RECORDS SHOWN START
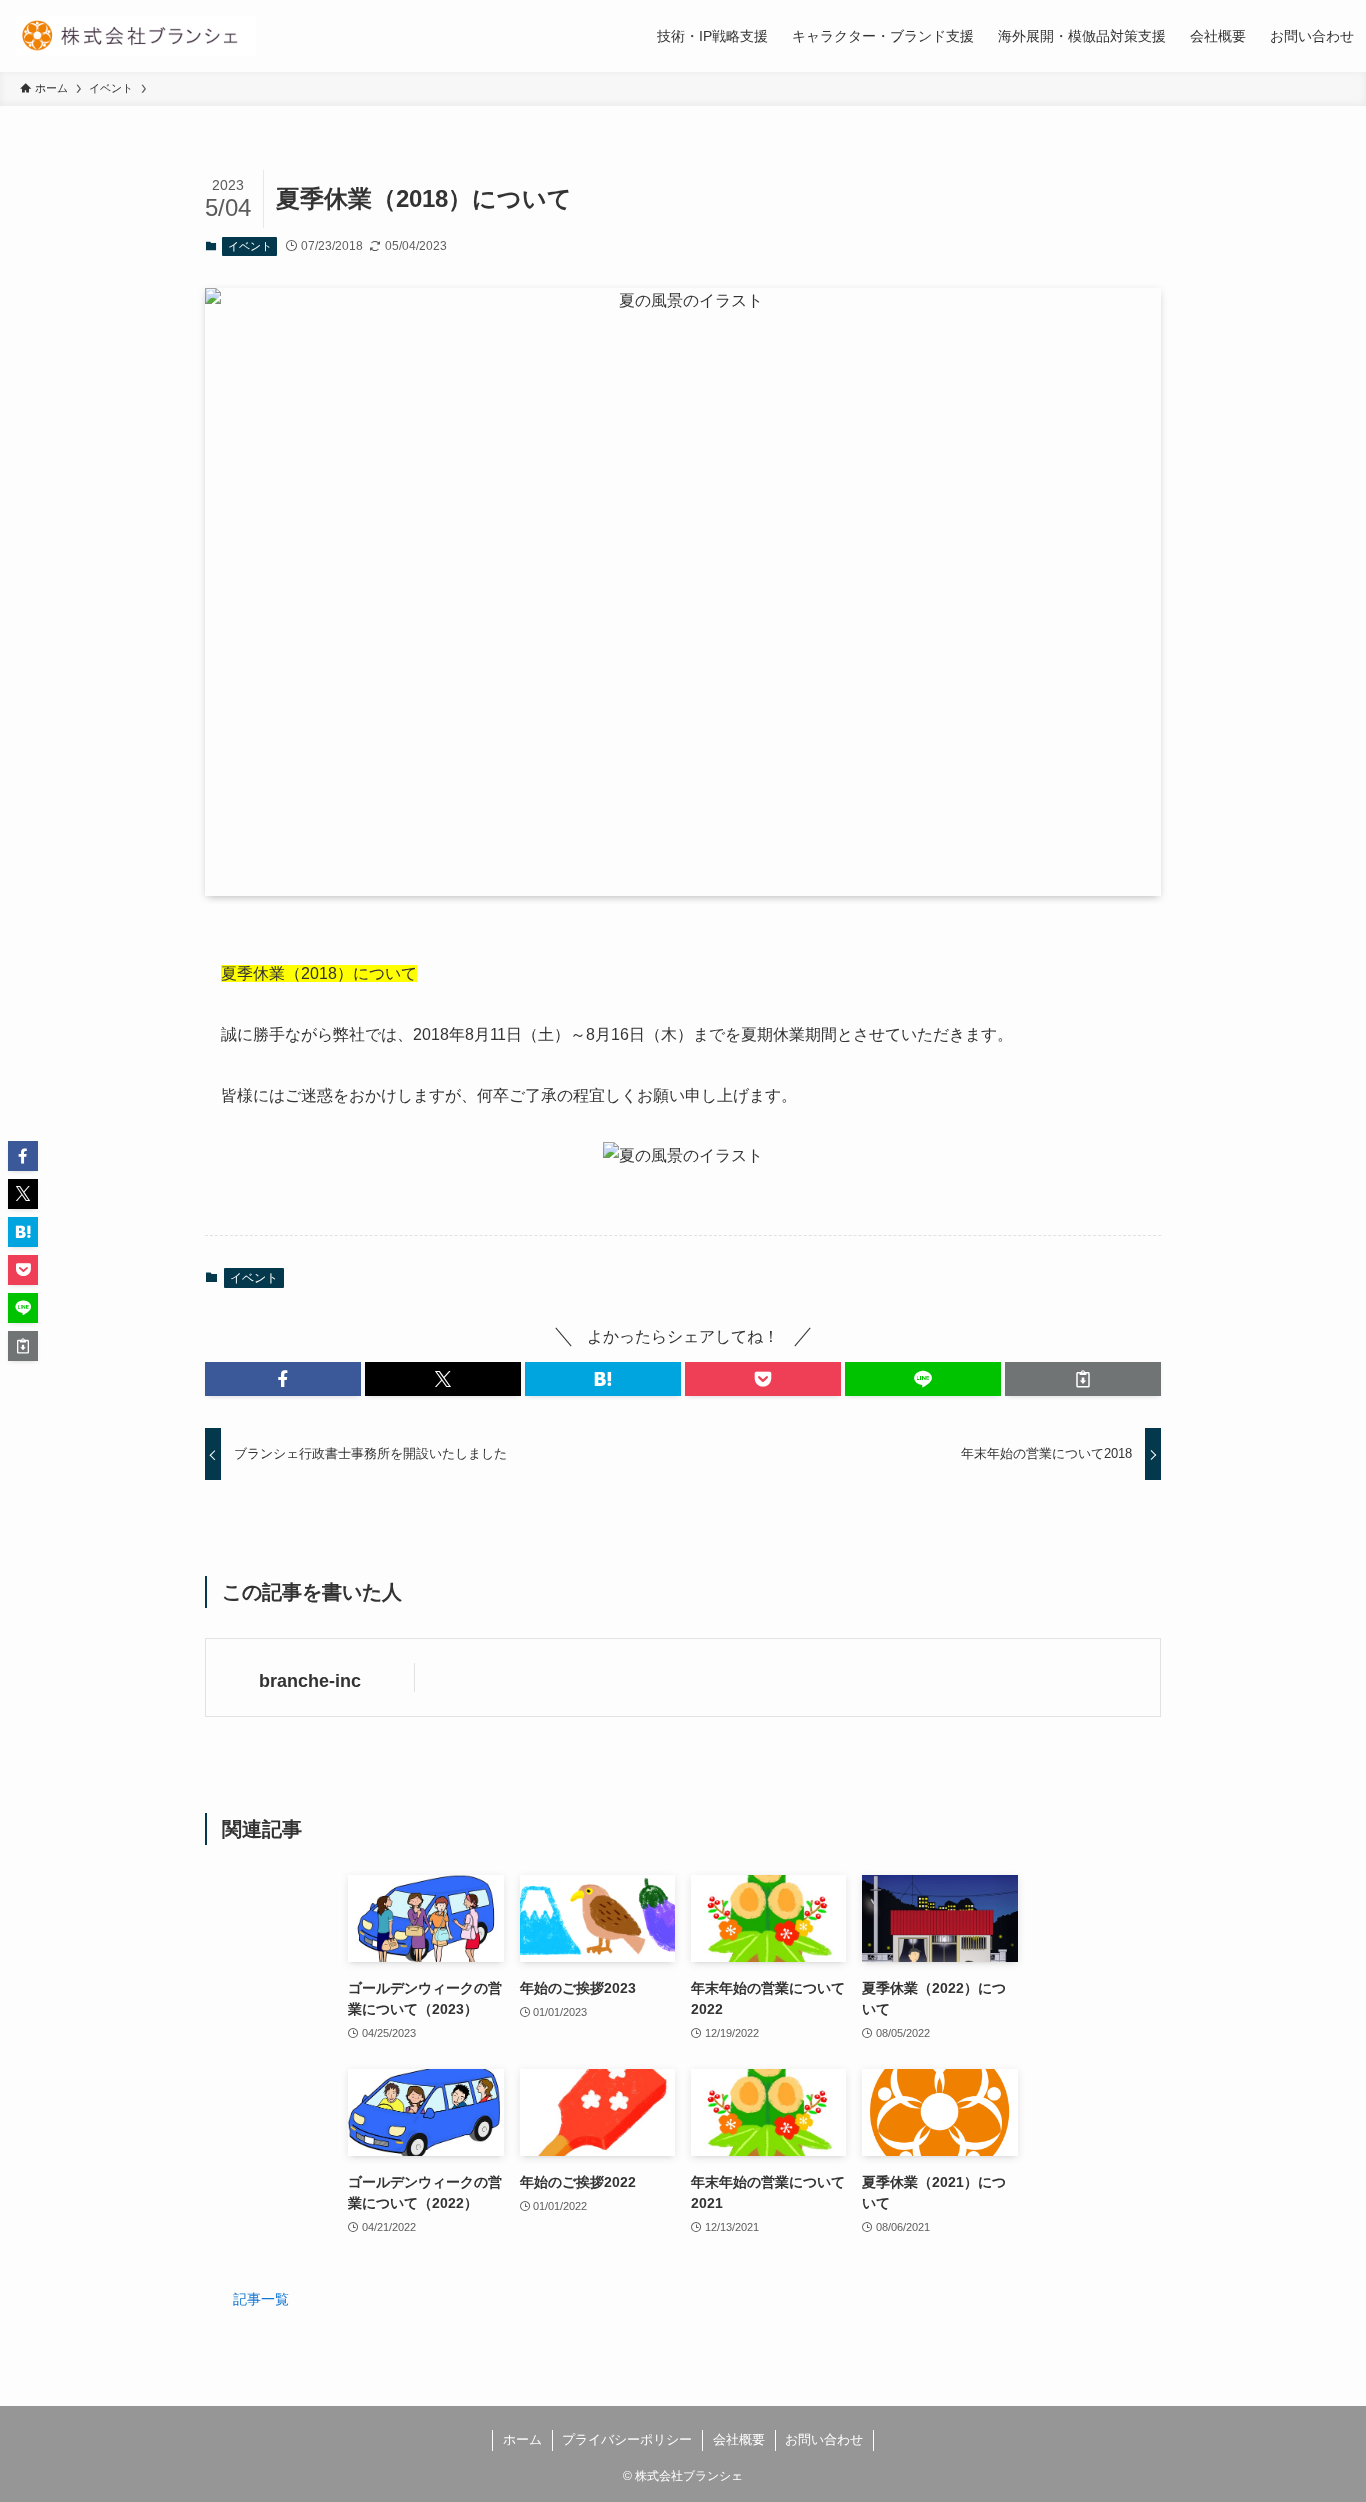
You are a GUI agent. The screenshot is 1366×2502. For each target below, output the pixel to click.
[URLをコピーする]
RECORDS SHOWN END
RECORDS SHOWN START
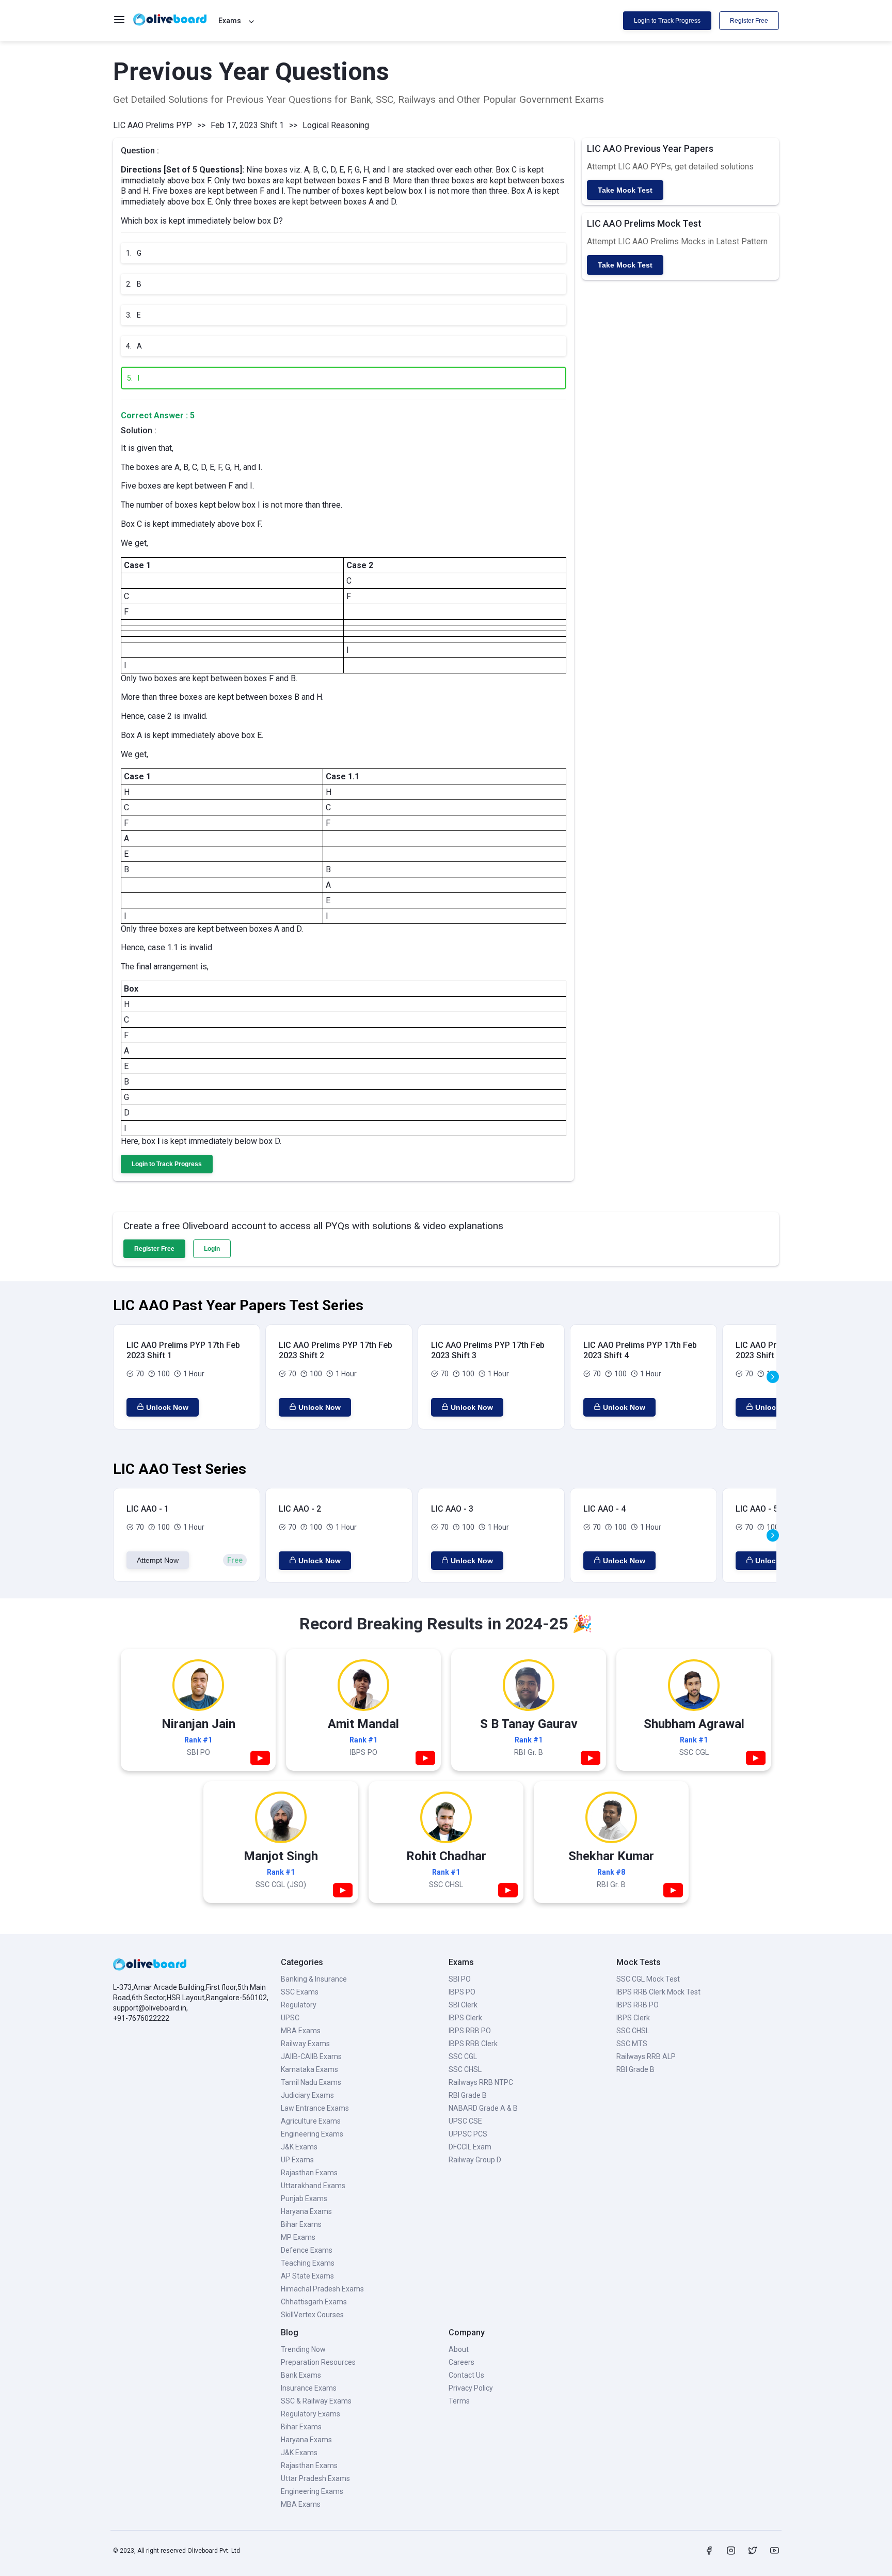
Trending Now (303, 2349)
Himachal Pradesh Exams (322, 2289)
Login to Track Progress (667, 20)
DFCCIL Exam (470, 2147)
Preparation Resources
RECORDS SHOWN END
RECORDS SHOWN START
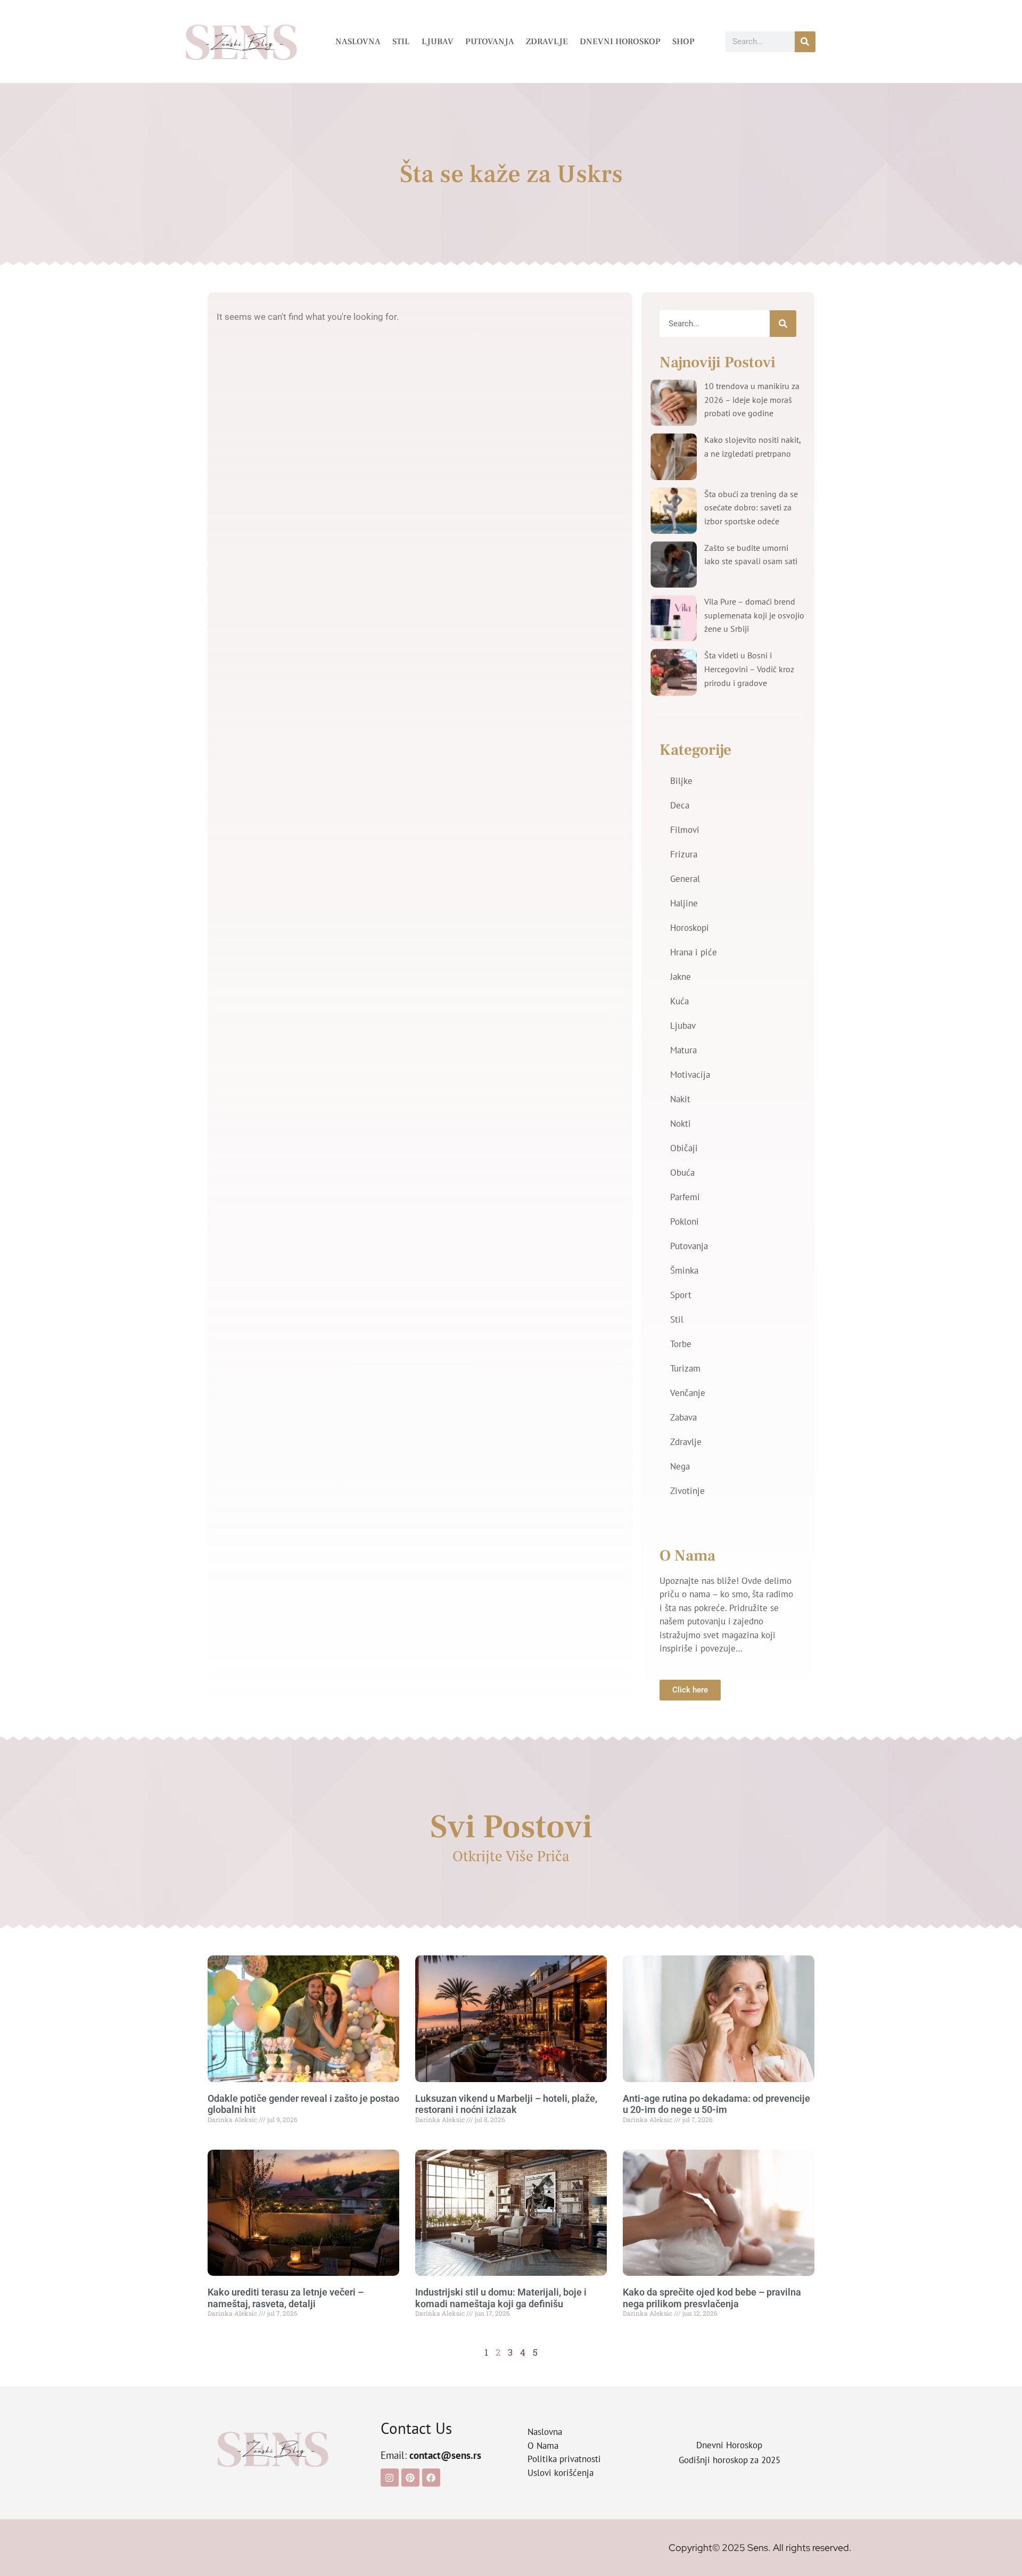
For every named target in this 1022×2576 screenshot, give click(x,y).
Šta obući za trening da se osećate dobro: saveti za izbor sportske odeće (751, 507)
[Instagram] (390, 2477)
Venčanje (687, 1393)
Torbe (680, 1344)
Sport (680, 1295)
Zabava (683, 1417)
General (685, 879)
RECORDS SHOWN END
=== TASK GOAL ===
The range runs from the line with "Šta obući za" up to and including the line with "General (685, 879)" in the listing above; please write out exactly those lines and nothing more.

=== REPLY ===
Šta obući za trening da se osećate dobro: saveti za izbor sportske odeće (751, 507)
[Instagram] (390, 2477)
Venčanje (687, 1393)
Torbe (680, 1344)
Sport (680, 1295)
Zabava (683, 1417)
General (685, 879)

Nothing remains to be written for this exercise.